“There is currently no scientifically accepted method or theory of earthquake prediction,” said David Oglesby, an associate professor of earth sciences at the University of California, Riverside.
Geologists have long been aware that a major earthquake could rock the fault line that runs through the Haitian capital, Port-au-Prince. The hard part was figuring out when.
U.S. geologists presented a paper in 2008 concluding that Port-au-Prince, which had not been hit by a major seismic event since 1751, could face a 7.2 magnitude earthquake.
But they could not say with any degree of accuracy if that quake would come the next day or in 30 years.
“There has been very little progress in area of actually predicting an earthquake, if by prediction what you mean is a specific date, size of the event and location,” Stuart Sipkin, a geophysicist at the U.S. Geological Survey, told Reuters in an interview.
“Where we are getting better is earthquake forecasting, where scientists are able to recognize what areas are likely to have a big earthquake sometime in the next several decades,” he said.
That forecasting is done by measuring the amount of stress built up in a particular fault, then extrapolating how much energy could ultimately be released.
Even then, the earthquake could strike at any number of points along a fault line, and evacuating people from one area ahead of a quake could put them right into harm’s way.

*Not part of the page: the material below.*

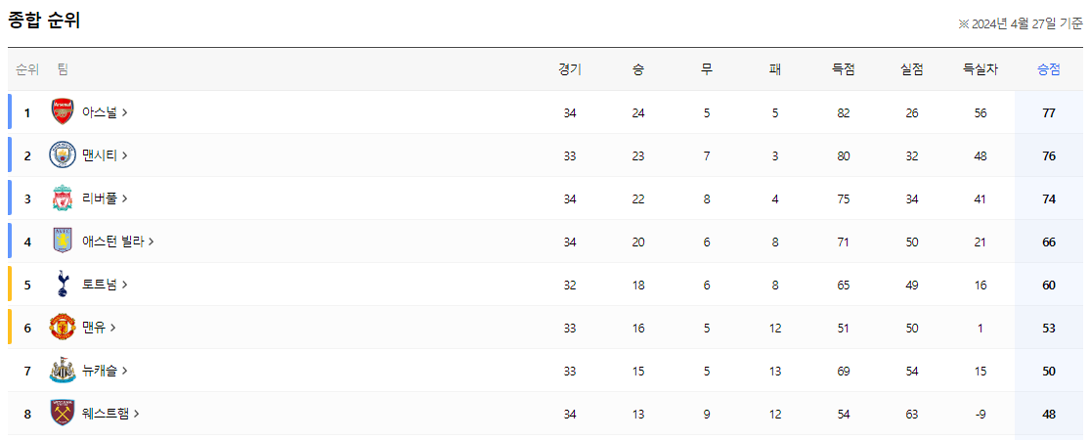The width and height of the screenshot is (1090, 440).
Task: Expand the chevron next to 애스턴 빌라
Action: coord(151,242)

The paper presented in 2008 by geologists at the 18th Caribbean Geological Conference in Santo Domingo found that a 7.2 magnitude quake in a city like Port-au-Prince, with lax building codes and shoddy construction, could be catastrophic.
But Sipkin said that, from a seismological perspective, Tuesday’s 7.0 magnitude earthquake was not particularly unusual, or a sign of things to come.
He noted that on average about 16 to 18 magnitude 7 earthquakes strike per year, somewhere in the world, although most are in sparsely populated areas.
“At magnitude 7, despite the fact that there was so much devastation and the fact this was a disaster and a tragedy, this was a pretty run-of-the-mill earthquake (from a geological perspective),” Sipkin said.